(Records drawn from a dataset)
════════════════════

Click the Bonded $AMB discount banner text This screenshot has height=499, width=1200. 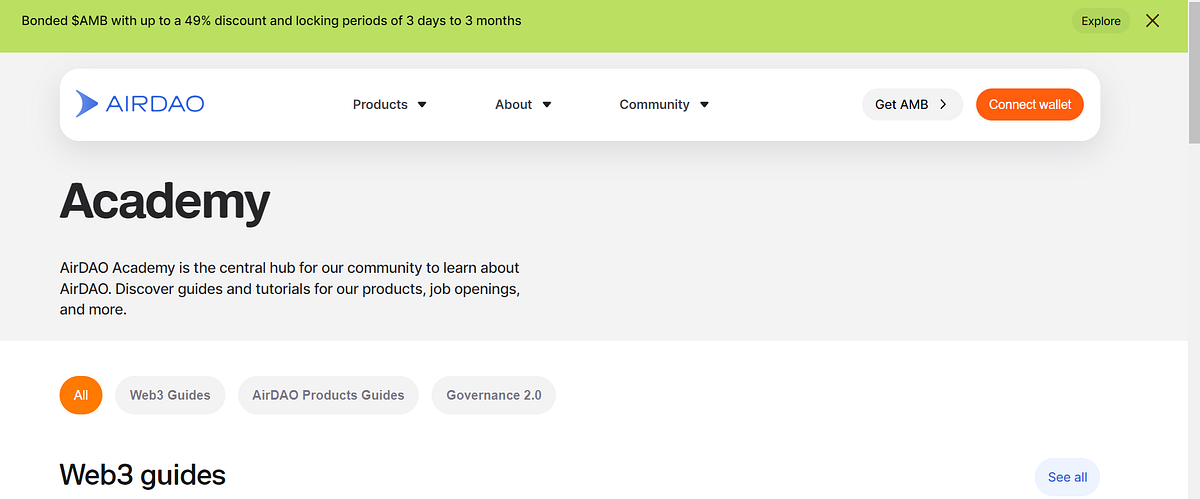pyautogui.click(x=271, y=20)
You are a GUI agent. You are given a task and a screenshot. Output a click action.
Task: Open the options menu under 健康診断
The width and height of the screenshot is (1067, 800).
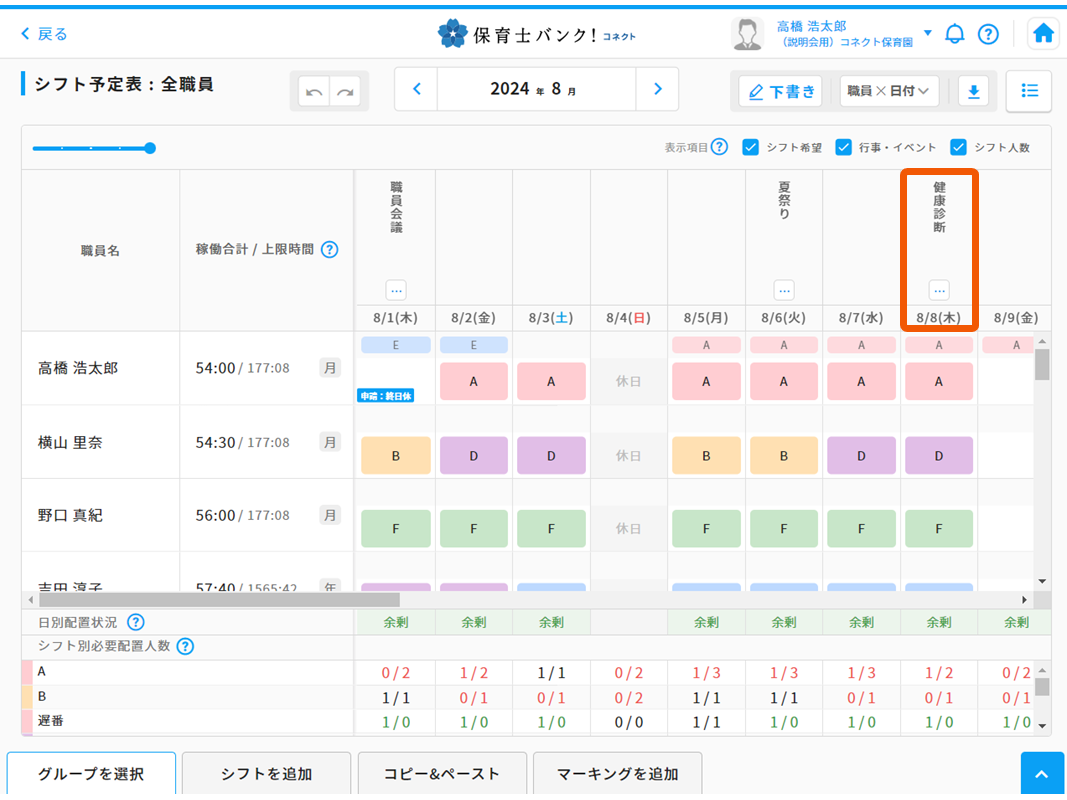click(938, 290)
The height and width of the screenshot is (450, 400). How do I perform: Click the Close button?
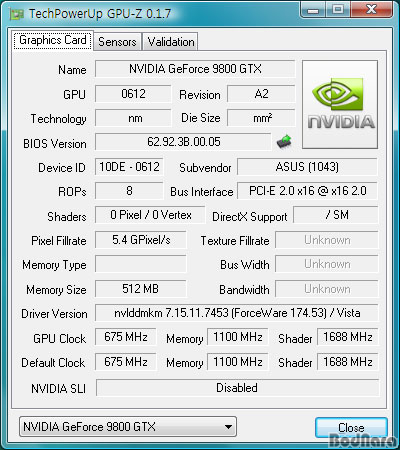pos(351,427)
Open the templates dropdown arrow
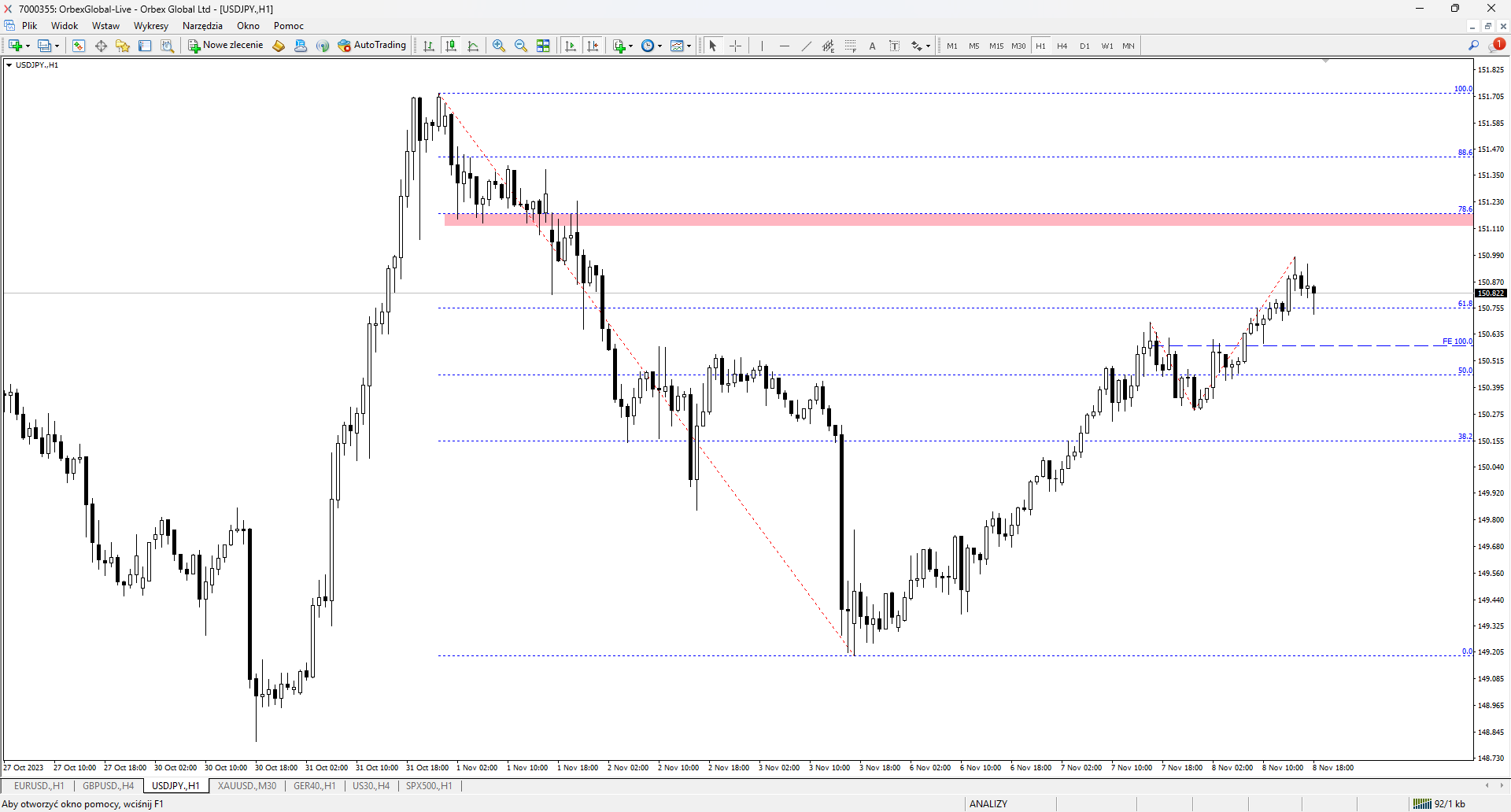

════════════════════

Assigned task: Retype exactly the lines from the one containing "The height and" through the last line of the records above, both included, and leave out any pictures.

Answer to this problem:
The height and width of the screenshot is (450, 400). How do I perform: Click the Close button?
pos(351,427)
Open the templates dropdown arrow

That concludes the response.